# Utah Considers Return to Gold, Silver Coins



## nukz (6 March 2011)

*Utah Considers Return to Gold, Silver Coins*

By Stephen Clark

Published March 03, 2011

It's been nearly 80 years since the U.S. stopped using gold coins as legal currency, and nearly 40 since the world abandoned the gold standard, but the precious metal could be making a comeback in the United States -- beginning in Utah.

The Utah House was to vote as early as Thursday on legislation that would recognize gold and silver coins issued by the federal government as legal currency in the state. The coins would not replace the current paper currency but would be used and accepted voluntarily as an alternative. 

The legislation, which has 12 co-sponsors, would let Utahans pay their taxes with gold and also calls for a committee to study alternative currencies for the state. It would also exempt the sale of gold from the state capital gains tax.

The bill cleared a state legislative committee on Wednesday, the first of 13 similar bills in statehouses across the country to do so.
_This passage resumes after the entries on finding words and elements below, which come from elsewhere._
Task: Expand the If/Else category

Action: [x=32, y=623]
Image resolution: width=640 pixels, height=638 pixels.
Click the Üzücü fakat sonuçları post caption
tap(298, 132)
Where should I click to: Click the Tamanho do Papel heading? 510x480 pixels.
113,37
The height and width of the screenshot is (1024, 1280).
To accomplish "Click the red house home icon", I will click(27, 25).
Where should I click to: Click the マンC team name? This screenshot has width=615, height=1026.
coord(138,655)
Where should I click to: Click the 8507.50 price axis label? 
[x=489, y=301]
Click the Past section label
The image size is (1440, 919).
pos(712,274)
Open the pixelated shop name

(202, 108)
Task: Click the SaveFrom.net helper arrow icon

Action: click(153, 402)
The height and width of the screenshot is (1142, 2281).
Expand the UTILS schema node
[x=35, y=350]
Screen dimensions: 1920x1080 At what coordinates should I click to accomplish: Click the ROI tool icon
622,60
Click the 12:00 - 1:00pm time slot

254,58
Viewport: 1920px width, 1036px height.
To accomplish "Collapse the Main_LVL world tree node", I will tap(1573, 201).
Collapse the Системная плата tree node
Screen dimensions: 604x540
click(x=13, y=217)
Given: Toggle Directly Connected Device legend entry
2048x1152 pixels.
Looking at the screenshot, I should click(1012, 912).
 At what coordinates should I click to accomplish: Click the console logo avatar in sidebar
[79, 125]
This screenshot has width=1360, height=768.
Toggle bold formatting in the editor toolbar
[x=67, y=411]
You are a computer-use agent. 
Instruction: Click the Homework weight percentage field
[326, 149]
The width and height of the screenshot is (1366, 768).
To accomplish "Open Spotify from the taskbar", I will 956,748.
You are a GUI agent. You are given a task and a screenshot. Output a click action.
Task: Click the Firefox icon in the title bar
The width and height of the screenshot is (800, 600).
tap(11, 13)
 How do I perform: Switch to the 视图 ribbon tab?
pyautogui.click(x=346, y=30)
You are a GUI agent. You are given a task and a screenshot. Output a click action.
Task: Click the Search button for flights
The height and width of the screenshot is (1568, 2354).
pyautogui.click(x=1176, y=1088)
If the bill clears the House, it would have to pass the Senate before the governor could sign it into law.

Here is another interesting part of the article....

"Saying we now recognize gold as money is a big step forward," he said.

Twelve other states have offered similar proposals: Georgia, Montana, Missouri, Colorado, Indiana, Iowa, New Hampshire, South Carolina, Tennessee, Washington, Vermont and Oklahoma.

Source - http://www.foxnews.com/politics/2011/03/03/utah-considers-return-gold-silver-coins/

Read more: http://www.foxnews.com/politics/2011/03/03/utah-considers-return-gold-silver-coins/#ixzz1FlorM3Pb


----------



## naughtynickers (11 March 2011)

I think those muppets especially that financial terrorist Bernarke should check the US Constitution.
It always has been legal tender  The only kind!

http://www.the-privateer.com/paper.html


----------